Reading passage:
It was writing my memoir (I Belong to No One) that drew me back into the world of domestic violence, although I am sitting way out on the periphery, and would prefer to keep it that way. It has led to me having the phone number of a co-ordinator attached to our local Women’s Refuge. It is difficult for the refuge to re-house the women and children. Britain may have retained its council housing system, but Australia’s has been run down significantly, and competition for private rental properties is strong. Landlords prefer more established tenants. Typically when a placement is found, it is unfurnished. This month I had the good fortune to buy a new dining suite that is smaller and better suited to our apartment. I tried for a month to sell my existing one on e-Bay, but not many people buy second-hand furniture these days, so when the ad expired I donated the old suite directly to the refuge. I prefer to by-pass donating to a charity store, which sells to the public, as this way I know it is going straight to the people who are in dire need . . . food for thought if you are in the same prosperous position of having surplus.
The attention my memoir drew in relation to domestic violence took me by surprise, as my focus was on the adoption story. The Post Adoption Resource Centre (PARC), a counselling service for those affected by adoption, established when NSW opened its previously secret files, celebrated its 25th Anniversary by releasing a video on their service, and I attended its launch. It is always consoling to attend these events and mingle with people who understand the trauma of adoption. And there is trauma, regardless of whether adoption has been the best solution in the circumstances. One of the hardest things for adoptees is to be told that they should be grateful, and that enquiring about their first family is a betrayal of the parents who have raised them, as if there is some limit on the amount of connection a person can feel. The statistics are that one in fifteen people in Australia are affected in some way by the practices that have come to be known as the Forced Adoption Era, so chances are, you know someone in this situation. Here is PARC’s latest video, a short five minute insight told from the three sides of the adoption triangle.

Record extracts:

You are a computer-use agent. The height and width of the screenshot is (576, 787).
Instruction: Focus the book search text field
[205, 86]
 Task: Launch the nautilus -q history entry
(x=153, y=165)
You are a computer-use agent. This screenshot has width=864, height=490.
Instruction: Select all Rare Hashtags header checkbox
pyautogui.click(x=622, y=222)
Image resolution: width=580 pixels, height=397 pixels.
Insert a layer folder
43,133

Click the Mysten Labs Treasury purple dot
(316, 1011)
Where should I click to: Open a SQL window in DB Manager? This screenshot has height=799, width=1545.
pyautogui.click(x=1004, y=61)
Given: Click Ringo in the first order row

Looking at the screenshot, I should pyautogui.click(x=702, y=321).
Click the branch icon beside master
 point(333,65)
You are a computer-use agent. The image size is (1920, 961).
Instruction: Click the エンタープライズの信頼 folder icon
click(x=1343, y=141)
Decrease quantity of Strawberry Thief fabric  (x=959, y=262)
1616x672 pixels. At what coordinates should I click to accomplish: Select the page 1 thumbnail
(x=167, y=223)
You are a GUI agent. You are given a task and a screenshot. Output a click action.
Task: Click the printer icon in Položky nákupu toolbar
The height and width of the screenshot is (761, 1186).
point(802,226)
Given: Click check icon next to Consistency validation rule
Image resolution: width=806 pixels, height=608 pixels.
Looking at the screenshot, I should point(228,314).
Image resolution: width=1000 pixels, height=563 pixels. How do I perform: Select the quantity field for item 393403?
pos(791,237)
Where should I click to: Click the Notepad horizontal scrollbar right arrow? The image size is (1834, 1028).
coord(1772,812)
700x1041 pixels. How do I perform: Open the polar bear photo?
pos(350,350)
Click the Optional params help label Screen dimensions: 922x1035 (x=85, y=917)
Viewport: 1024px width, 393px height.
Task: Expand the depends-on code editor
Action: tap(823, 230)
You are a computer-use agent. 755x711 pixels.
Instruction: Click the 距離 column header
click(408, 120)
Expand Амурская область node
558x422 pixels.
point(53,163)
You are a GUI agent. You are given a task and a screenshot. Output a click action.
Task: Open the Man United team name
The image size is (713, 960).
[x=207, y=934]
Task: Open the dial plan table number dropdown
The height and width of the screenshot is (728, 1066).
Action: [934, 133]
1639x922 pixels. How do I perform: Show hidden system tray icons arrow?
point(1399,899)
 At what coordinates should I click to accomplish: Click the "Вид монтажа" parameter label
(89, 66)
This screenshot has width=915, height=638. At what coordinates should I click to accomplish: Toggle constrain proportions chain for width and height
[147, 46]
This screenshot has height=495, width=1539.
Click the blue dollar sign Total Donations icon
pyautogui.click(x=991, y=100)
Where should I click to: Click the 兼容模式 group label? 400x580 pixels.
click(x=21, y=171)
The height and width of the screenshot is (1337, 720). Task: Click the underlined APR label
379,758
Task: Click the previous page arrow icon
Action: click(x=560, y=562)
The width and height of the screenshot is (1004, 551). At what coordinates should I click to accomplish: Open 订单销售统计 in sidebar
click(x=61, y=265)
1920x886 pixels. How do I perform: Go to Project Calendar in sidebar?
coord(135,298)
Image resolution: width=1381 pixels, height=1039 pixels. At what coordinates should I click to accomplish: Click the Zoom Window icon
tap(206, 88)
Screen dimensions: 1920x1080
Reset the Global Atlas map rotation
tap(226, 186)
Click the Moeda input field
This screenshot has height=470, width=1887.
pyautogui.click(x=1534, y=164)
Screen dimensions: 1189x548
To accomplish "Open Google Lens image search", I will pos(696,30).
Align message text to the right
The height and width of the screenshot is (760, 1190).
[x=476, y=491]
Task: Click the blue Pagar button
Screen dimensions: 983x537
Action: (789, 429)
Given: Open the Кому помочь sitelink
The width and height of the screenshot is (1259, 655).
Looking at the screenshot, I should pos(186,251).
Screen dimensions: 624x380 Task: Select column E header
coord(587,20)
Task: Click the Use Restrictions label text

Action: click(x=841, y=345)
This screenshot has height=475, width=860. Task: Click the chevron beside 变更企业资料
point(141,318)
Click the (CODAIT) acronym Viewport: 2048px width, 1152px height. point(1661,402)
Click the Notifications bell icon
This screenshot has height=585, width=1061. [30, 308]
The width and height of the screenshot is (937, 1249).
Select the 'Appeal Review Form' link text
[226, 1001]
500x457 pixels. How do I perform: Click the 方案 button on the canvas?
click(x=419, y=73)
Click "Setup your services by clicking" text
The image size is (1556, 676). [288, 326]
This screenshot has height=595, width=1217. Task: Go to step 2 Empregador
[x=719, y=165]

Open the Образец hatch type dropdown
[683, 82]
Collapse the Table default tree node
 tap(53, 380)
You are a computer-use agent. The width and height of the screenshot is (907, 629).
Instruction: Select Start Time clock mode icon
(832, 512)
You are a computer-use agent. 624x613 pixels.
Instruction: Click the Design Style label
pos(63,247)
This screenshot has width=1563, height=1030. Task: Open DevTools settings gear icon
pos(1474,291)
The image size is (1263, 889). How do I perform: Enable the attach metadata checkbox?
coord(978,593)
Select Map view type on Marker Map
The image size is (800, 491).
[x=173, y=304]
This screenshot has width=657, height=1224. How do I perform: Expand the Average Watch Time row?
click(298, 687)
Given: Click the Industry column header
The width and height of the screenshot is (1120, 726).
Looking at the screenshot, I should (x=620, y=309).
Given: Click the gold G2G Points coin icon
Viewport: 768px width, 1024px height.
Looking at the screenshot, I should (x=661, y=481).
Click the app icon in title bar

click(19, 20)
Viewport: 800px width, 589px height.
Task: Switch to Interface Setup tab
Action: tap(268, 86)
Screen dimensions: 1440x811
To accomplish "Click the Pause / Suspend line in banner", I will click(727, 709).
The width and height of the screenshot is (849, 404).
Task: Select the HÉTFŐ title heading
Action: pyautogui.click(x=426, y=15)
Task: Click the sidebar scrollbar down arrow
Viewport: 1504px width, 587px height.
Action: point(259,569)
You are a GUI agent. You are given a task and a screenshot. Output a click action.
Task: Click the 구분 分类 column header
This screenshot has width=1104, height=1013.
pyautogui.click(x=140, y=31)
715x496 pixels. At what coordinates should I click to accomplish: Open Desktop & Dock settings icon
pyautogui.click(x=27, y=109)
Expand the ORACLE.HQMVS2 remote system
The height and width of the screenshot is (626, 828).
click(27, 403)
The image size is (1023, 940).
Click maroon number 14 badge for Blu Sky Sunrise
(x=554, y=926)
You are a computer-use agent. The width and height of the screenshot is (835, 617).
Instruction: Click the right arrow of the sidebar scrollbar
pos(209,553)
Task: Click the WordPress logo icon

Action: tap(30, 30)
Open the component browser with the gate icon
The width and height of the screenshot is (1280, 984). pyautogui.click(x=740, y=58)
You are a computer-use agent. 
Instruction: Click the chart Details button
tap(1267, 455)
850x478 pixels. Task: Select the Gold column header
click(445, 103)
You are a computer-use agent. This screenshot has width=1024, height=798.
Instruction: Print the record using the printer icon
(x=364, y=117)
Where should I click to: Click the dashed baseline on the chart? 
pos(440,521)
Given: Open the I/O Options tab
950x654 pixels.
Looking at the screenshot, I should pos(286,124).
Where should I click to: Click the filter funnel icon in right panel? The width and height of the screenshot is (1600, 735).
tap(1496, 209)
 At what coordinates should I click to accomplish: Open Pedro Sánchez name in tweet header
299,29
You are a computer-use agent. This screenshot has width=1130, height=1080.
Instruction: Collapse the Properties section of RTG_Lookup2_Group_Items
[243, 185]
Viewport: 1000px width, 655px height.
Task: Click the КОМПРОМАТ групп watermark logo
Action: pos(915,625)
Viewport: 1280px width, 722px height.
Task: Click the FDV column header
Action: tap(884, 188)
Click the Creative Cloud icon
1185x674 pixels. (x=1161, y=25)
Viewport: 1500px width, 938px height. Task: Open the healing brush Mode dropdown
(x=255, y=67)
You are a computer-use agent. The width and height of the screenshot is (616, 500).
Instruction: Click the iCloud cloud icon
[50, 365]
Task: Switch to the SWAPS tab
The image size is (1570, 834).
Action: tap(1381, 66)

Assignment 1: Translate this sentence from the memoir passage into Spanish: "It is difficult for the refuge to re-house the women and children."
Assignment 2: List every place name (country or state) mentioned in the memoir passage.

Answer section 1: Al refugio le resulta difícil reubicar a las mujeres y los niños.

Answer section 2: Britain, Australia, NSW